Friday, March 23, 2012

On the Question of #whOWNSpace

On the Question of #whOWNSpace

It has happened slowly. Many of us have not even noticed. Little by little, the cities we inhabit — malls, shopping centers, movie theaters, private plazas, parks, and in some unfortunate places even entire streets and neighborhoods — become increasingly privatized. Yet many of us do not often stop and ask ourselves what this means and what we are losing in the process. What happens to democracy when we do not have the spaces to meet, organize, and collectively plan for our future? What happens when our city does not belong to us?

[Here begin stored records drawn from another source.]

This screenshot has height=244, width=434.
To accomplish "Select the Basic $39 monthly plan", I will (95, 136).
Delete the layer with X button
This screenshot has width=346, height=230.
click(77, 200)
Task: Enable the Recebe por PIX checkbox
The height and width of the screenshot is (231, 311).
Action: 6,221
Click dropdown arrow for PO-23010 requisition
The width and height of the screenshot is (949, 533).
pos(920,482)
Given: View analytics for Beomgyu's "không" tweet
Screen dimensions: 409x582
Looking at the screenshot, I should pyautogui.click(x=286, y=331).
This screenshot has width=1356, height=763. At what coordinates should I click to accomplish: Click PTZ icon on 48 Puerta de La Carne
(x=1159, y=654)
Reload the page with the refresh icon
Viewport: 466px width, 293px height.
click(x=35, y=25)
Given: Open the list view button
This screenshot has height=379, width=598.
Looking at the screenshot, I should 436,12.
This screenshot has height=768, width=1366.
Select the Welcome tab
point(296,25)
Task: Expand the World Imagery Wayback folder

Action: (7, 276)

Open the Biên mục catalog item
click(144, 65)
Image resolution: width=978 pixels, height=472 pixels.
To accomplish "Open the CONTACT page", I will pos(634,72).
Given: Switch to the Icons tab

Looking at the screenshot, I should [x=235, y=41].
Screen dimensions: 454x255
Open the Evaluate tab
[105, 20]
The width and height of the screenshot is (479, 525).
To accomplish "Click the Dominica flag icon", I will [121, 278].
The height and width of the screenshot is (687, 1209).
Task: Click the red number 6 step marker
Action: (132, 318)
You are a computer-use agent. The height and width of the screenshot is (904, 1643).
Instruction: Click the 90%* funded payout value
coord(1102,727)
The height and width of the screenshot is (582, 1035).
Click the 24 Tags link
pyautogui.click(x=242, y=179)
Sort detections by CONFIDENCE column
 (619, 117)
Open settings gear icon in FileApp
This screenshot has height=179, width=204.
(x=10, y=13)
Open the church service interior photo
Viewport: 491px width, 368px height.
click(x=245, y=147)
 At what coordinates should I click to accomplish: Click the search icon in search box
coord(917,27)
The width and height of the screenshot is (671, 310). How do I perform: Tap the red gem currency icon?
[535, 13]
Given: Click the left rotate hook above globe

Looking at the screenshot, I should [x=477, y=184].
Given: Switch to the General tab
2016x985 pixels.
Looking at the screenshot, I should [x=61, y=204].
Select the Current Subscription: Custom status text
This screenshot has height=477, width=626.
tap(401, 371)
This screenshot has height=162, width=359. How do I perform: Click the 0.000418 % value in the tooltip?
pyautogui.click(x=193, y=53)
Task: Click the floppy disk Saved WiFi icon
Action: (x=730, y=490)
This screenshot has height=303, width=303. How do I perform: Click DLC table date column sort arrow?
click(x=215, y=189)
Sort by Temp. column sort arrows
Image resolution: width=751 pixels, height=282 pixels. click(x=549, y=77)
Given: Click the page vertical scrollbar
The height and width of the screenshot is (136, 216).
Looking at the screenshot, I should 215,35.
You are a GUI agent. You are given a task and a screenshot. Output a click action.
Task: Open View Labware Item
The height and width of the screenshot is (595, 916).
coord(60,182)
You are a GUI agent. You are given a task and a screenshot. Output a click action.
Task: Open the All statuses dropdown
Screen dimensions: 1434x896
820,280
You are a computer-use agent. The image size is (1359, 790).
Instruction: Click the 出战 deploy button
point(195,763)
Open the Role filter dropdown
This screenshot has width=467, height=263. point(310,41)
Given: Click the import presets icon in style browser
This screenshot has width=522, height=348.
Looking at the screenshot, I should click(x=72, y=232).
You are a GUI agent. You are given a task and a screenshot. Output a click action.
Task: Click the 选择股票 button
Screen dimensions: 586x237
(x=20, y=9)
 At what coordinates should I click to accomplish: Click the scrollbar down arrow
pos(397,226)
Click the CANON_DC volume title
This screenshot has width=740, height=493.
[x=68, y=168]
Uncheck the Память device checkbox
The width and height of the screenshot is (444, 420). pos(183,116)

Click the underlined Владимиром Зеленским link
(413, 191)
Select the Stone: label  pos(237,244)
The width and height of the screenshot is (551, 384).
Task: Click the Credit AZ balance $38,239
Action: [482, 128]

On September 17th, 2011 the Occupy Wall Street movement brought new light to the privatization of the city when a group of activists occupied Zuccotti Park, a Privately Owned Public Space (POPS) in New York City’s Financial District. POPS legislation was developed in 1961 as a way to let developers negotiate building variances, often increasing the square footage of rentable space, in return for plazas and parks that should be open and welcoming to the public for multiple uses. The legislation has led to private entities building 3.5 million square feet of areas that they control but are, in theory, public.

Further, the rules governing the different POPS can be confusing and, at times, contradictory to actual law. After all, what does it mean when the POPS at 60 Wall Street asks people to not use space ‘excessively’? With this and other questions in mind, design collaborative DSGN AGNC organized a group of concerned designers, artists, lawyers, educators and citizens to launch #whOWNSpace. Thus far, groups that have contributed to #whOWNSpace include DSGN AGNC, who provided the initial vision, along with DoTank: Brooklyn, 596 acres, The Public School New York, BRUNO, and Not An Alternative.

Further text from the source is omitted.